You can see this in the Wikipedia list or on any map with the International Date Line. The first places to see a new day are:

  • The Line Islands, more precisely the part that belongs to Kiribati (formerly known as the Gilbert Islands). The Line Islands are in the UTC+14 timezone, and the rest of the country is in UTC+13. This has been the case since 1995; before that, the country straddled the date line.
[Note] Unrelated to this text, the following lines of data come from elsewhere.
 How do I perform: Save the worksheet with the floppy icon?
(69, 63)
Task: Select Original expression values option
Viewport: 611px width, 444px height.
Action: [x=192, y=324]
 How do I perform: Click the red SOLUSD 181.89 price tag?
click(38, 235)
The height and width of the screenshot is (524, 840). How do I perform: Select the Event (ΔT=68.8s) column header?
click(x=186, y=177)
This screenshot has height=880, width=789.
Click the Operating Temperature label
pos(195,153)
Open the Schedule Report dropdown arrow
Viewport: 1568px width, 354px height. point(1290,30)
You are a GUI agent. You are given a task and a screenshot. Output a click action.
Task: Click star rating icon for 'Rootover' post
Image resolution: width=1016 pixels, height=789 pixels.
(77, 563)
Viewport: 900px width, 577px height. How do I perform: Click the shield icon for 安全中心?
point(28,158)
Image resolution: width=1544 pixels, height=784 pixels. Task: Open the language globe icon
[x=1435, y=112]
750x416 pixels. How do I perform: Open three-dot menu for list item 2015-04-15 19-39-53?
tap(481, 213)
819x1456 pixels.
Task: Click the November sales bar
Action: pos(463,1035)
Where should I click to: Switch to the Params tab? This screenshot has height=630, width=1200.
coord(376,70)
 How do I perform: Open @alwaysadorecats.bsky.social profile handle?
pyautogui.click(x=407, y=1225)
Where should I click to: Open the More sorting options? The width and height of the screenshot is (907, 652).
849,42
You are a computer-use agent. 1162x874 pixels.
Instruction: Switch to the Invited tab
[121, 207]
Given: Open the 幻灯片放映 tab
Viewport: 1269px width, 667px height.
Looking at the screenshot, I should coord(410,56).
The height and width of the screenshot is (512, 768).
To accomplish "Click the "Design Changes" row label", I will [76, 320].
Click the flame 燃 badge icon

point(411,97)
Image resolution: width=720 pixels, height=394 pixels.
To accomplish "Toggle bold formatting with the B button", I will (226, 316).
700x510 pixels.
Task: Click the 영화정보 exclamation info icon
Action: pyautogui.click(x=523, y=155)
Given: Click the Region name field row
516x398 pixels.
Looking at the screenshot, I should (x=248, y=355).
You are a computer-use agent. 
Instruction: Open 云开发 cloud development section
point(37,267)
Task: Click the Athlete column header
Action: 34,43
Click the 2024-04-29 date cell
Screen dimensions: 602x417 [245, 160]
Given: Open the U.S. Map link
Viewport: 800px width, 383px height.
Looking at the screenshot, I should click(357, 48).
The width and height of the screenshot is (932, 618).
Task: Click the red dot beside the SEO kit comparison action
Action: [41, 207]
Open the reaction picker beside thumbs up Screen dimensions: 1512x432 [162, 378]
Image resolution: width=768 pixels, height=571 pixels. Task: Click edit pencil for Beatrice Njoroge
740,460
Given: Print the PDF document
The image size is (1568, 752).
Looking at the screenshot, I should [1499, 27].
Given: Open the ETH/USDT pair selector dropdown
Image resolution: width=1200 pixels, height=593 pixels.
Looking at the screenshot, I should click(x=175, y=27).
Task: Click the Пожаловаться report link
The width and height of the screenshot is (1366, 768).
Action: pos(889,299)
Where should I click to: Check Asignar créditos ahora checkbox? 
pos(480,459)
The Line Islands saw some first-to-new-millennium tourism in 2000.
  • Samoa (an independent country) and Tokelau (a dependency of New Zealand), since 2012. Together with Samoa, Tokelau skipped 2011-12-30 to move from the western hemisphere to the eastern hemisphere, in order to match weekdays with the other countries in Oceania. Tokelau moved from UTC-10 to UTC+14. Samoa moved from UTC-11 to UTC+13 and introduced daylight savings time at that point, so on the new year (which falls during the summer) it is at UTC+14.
  • Tonga, since 2017. The base timezone of Tonga is UTC+13, but Tonga introduced DST in 2016.

And if you want to be the last to cross the line, there are formally a few places at UTC-12, but they are uninhabited US Minor Outlying Islands. In UTC-11 are more US Minor Outlying Islands, American Samoa and the New Zealand dependency of Niue (as long as it doesn't follow Tokelau's example).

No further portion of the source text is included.